What this task involves: Identify and pull out each line of the entries in which "Briar" occurs.
....................
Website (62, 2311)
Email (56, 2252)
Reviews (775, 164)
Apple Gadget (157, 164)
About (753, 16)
....................
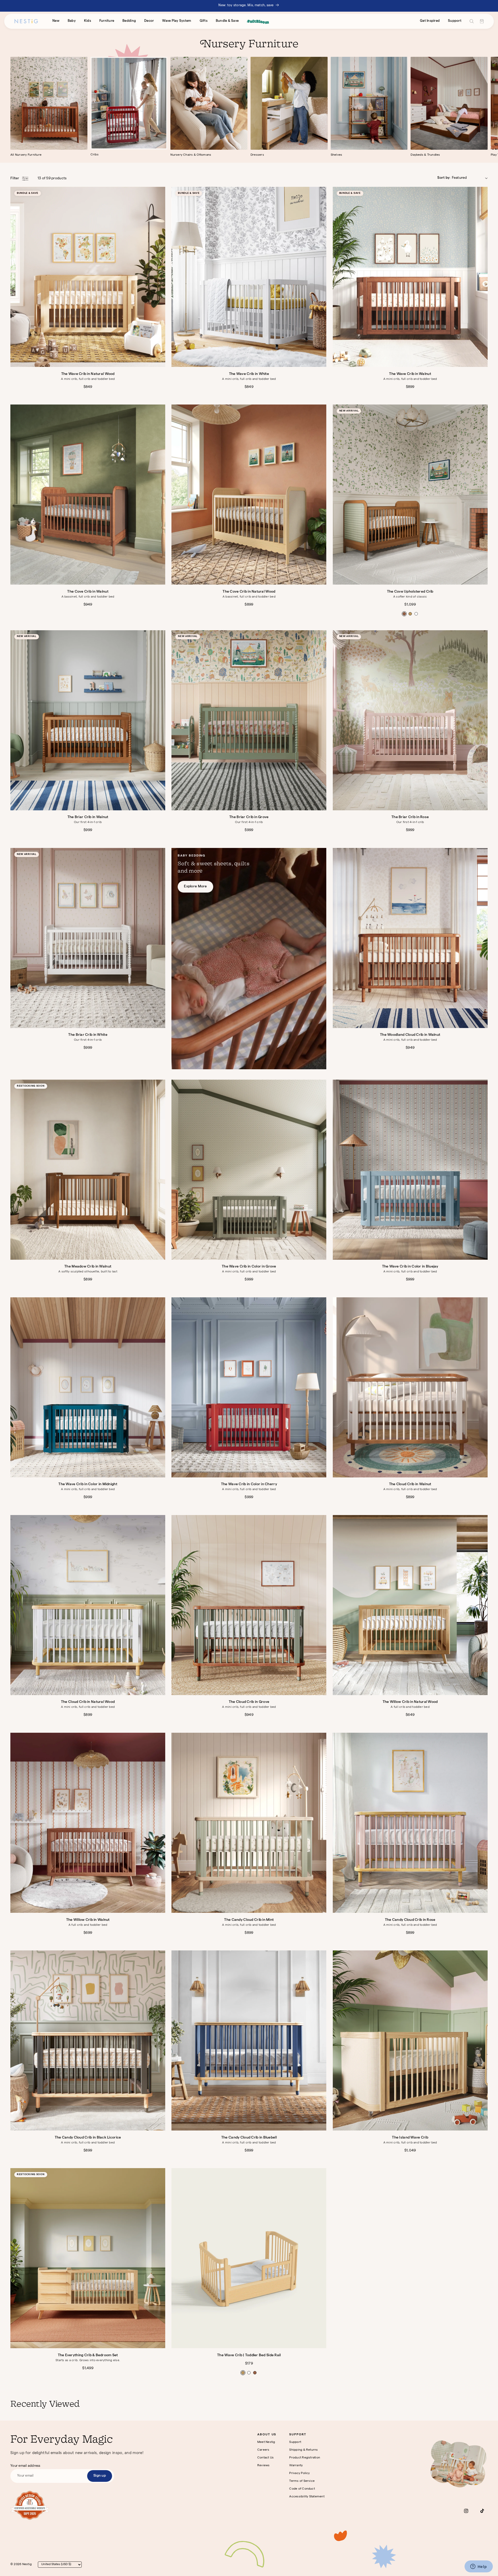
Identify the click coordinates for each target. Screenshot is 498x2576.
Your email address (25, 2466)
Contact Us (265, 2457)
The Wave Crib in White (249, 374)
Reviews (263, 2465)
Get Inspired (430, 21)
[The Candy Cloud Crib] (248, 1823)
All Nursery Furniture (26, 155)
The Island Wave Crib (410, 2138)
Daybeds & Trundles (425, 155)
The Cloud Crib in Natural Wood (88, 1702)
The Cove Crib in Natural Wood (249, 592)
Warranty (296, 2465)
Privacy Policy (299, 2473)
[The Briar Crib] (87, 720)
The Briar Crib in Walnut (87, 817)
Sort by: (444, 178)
....................
Solution to this problem:
[The Briar Crib] (87, 720)
The Briar Crib in Walnut (87, 817)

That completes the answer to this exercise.